Reading a job posting is very much like reading a recipe.
Most people know that you should read the whole recipe first and gather your ingredients and equipment before you start cooking. It’s exactly the same with a job posting and as with many recipes, many people want to be shown how to make something rather than just read about it. In making a job application, employers want you to show them how you’d be a good employee, not just tell them you will. This is the key to creating a successful application. Proof, demonstration, real examples of how, when and where you did what you say you did.
Employers often include a large list of needs and wants (ingredients) for a potential employee but they often hire people who may only have the minimum job requirements if they feel the person will learn and be a good fit with the team. Here are some ideas on how to approach the “recipe” of a job posting that will help you effectively prepare cover letters and resumes.
Read the job description and follow directions
We often skim over a recipe when we’re cooking and miss crucial steps and even essential ingredients and then need to reread recipes several times to really get an idea of how to proceed. It’s exactly the same with job postings, except that you only get one chance to make that first impression. Be sure to take your time, read a job posting multiple times and be absolutely sure of what the employer is looking for before you start preparing your plan of action in applying for the position. Follow the employer’s directions exactly on how to apply and include whatever information they request.
Posting dates and expiry dates
Apply for a position as soon as you see it. Employers often review resumes as soon as they come in, or go through older resumes they have on file. Once employers find a suitable number of candidates to interview, they may stop reviewing resumes, even if the posting hasn’t yet expired. Again, apply as soon as the job is posted to have the very best chance. Sign up on employment sites to have new job postings sent directly to your email inbox.
We’re looking for someone who…
All things being equal, an employer will hire someone who is the best “fit” unless they abide by a diversity mandate that requires they hire candidates that meet certain requirements. They will describe their work environment and what personality types, attributes and attitudes they welcome in their environment. Show them how you fit with specific examples of what makes you “fun-loving, energetic and creative”, instead of just telling them you are.
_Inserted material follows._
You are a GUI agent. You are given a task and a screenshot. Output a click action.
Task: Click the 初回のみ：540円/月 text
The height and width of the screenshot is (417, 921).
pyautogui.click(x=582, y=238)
Job description / job duties / your responsibilities
These are the tasks you will have to do on the job and often list the most important job duties in the top three spots on the list. Read through them carefully and highlight the actions words used to describe each job duty and then make a list of the experiences you have that match what the new employer needs.
This section requests what minimum qualifications an employer needs from a candidate. Certainly, some qualifications may be set, such as, perhaps, certain educational certifications. However, many people are flexible and do hire people who may not have quite what they list. If they’re asking for three years, and you have only two, apply anyway. Check phrases or words like “must-have” or “preferred”, “asset”, to see whether there may be some flexibility.
Think in terms of showing proof of the skills you’ve used in the past by giving specific examples of when and where you used certain skills. Instead of saying, “Yes, I have customer service skills”, try saying “During my time at ABC Company, I handled over 80 customers a day with a 100% client satisfaction rating.”
Must be a team player and also work independently
Employers want to know that you will contribute to and support the team in its mission and values while at the same time be able to follow through with tasks that are assigned to you, or for which you must take initiative. Again, show how you contribute as a team member and give examples of working independently.
Every employer hopes to attract reliable, competent, friendly and professional staff. If the candidate doesn’t quite have all of the necessary skills or experience, the employer may be willing to hire a person because they believe that the candidate will fit in well and easily learn what is needed to accomplish the job successfully. By carefully reading a job posting, you will know which ingredients an employer insists on having, what might be negotiable and what other ingredients you can offer that will make up the ideal recipe for a wonderful new employee. You may even be able to throw in a bit of spice!